▸ Extracted data entries
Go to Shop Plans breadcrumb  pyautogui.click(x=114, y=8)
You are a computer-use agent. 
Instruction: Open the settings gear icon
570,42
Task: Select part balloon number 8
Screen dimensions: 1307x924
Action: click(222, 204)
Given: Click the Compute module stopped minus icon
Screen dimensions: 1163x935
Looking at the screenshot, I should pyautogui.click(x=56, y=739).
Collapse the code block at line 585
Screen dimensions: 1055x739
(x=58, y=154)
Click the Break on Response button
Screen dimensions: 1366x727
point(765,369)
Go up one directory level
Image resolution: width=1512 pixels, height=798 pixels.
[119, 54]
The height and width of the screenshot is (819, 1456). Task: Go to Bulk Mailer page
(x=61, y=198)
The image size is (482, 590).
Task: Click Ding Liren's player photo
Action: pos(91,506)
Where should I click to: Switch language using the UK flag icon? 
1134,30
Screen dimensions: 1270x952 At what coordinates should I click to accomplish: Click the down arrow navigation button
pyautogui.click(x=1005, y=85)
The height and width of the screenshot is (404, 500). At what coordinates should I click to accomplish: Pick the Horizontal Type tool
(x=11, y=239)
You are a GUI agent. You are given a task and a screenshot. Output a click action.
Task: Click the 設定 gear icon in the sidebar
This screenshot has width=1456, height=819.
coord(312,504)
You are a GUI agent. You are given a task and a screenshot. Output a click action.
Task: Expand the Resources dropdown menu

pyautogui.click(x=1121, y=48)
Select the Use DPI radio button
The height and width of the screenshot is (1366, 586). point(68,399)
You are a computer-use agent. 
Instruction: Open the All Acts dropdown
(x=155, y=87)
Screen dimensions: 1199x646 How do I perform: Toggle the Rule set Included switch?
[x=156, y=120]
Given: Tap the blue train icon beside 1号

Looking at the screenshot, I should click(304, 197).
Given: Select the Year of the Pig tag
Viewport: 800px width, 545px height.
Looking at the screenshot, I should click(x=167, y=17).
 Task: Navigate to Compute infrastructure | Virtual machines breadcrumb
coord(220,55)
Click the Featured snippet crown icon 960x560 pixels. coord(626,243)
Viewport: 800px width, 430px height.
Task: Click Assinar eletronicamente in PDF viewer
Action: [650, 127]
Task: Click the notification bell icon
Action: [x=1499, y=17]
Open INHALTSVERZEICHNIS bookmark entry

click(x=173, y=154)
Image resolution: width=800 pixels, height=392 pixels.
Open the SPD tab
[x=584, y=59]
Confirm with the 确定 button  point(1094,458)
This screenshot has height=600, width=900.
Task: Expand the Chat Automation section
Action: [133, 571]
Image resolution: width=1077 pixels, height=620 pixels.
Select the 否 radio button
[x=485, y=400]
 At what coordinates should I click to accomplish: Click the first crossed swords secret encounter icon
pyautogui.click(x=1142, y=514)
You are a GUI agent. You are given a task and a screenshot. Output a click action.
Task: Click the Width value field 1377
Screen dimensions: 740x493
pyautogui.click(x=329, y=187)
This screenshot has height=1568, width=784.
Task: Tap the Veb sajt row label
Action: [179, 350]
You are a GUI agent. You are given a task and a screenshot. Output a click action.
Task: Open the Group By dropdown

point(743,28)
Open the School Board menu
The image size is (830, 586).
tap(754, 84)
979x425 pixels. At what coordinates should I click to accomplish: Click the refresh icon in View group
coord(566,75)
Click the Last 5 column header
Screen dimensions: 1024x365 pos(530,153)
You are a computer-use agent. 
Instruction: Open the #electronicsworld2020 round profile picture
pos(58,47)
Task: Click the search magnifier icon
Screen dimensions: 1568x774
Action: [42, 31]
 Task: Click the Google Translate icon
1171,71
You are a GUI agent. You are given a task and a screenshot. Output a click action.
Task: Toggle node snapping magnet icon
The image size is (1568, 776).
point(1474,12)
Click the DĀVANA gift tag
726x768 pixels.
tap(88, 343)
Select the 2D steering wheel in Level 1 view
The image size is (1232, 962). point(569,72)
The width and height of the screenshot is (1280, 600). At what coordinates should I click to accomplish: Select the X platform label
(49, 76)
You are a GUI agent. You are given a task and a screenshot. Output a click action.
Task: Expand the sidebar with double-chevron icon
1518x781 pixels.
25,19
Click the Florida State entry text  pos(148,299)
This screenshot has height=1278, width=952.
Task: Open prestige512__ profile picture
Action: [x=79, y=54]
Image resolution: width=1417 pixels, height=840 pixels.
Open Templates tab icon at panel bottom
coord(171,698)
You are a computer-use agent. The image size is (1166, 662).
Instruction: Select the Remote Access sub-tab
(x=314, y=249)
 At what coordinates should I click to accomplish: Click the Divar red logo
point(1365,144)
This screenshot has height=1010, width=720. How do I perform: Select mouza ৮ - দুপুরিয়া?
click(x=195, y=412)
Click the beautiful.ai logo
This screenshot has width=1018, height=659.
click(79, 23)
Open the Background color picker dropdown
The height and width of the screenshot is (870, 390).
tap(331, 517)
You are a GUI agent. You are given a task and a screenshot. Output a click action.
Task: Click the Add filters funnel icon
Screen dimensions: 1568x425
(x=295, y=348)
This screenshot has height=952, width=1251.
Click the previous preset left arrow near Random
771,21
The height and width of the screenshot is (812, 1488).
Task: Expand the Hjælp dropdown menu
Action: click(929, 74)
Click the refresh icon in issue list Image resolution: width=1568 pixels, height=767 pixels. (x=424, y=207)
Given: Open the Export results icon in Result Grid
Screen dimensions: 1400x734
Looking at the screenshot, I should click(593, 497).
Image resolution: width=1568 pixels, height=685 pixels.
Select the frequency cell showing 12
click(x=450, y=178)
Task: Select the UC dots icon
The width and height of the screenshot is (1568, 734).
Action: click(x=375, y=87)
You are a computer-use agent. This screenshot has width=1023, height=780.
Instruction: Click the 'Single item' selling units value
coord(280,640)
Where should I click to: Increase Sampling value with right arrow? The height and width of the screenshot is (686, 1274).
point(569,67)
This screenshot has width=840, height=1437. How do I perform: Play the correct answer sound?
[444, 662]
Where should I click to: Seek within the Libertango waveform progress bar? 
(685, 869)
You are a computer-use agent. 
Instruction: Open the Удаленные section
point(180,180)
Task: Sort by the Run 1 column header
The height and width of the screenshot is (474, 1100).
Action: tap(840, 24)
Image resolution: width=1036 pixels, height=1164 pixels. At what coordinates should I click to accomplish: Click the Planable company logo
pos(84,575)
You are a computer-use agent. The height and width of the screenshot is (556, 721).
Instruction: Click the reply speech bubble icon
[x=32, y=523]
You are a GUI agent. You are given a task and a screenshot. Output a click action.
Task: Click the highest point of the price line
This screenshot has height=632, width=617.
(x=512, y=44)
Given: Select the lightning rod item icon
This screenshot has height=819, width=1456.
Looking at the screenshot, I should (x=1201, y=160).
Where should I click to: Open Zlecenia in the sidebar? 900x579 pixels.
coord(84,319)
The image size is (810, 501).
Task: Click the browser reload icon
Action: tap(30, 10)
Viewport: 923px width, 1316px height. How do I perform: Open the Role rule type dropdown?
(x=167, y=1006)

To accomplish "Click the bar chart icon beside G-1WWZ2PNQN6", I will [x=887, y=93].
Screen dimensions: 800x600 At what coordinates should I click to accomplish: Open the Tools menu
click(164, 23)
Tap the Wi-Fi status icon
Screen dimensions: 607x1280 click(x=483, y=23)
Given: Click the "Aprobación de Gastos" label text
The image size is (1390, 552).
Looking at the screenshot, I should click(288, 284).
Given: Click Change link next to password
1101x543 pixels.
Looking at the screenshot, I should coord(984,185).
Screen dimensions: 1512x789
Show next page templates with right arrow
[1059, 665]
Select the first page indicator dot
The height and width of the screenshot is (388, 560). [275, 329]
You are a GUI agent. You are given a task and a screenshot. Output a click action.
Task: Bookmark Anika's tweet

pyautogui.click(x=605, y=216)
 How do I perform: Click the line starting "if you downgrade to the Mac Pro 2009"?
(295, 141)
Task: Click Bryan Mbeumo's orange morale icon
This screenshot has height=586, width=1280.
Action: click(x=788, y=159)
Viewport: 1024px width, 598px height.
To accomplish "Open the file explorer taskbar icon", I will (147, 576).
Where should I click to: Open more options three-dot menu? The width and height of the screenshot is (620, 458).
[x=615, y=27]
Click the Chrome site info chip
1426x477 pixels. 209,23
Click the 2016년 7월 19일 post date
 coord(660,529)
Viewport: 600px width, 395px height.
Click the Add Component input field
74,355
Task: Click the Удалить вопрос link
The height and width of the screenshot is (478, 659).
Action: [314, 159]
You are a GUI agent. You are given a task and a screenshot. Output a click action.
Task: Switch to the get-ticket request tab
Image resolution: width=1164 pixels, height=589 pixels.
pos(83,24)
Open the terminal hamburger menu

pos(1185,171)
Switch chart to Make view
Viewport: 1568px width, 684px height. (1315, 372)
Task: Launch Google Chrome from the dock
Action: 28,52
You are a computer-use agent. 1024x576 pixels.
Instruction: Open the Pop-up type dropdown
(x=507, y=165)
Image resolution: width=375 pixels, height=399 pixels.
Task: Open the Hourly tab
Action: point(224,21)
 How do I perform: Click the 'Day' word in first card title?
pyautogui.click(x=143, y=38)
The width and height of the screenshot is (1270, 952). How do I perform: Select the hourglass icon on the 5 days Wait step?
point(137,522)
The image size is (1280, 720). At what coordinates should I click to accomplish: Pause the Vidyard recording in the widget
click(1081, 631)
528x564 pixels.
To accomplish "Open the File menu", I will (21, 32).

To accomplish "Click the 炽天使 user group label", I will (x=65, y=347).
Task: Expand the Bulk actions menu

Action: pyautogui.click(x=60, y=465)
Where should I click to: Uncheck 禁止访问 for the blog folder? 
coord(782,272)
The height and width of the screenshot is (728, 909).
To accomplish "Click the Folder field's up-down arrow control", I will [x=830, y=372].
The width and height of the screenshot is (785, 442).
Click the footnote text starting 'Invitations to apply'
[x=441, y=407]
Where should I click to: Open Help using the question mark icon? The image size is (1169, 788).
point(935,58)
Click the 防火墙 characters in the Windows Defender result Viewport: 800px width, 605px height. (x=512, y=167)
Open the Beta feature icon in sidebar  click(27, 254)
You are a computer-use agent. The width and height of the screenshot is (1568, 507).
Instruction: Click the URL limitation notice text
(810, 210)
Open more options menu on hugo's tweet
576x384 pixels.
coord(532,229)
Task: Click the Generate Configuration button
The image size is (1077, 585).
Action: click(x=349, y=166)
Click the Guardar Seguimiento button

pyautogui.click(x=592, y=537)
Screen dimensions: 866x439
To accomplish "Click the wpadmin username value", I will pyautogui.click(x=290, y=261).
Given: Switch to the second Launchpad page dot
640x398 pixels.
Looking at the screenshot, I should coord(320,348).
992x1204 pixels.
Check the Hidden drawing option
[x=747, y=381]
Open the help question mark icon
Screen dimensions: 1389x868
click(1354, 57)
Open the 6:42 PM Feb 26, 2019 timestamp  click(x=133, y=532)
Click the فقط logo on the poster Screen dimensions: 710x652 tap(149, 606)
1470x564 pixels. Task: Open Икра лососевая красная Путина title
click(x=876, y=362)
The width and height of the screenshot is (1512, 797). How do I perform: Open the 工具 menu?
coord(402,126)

▸ REQUIRED TASK
Please pull out every line of the records above that contains the string "value", treating uppercase and lowercase as different. Copy each matching line in full.

▸ COMPLETED TASK
Task: Click the Width value field 1377
Instruction: Click the 'Single item' selling units value
Where should I click to: Increase Sampling value with right arrow? The height and width of the screenshot is (686, 1274).
To accomplish "Click the wpadmin username value", I will pyautogui.click(x=290, y=261).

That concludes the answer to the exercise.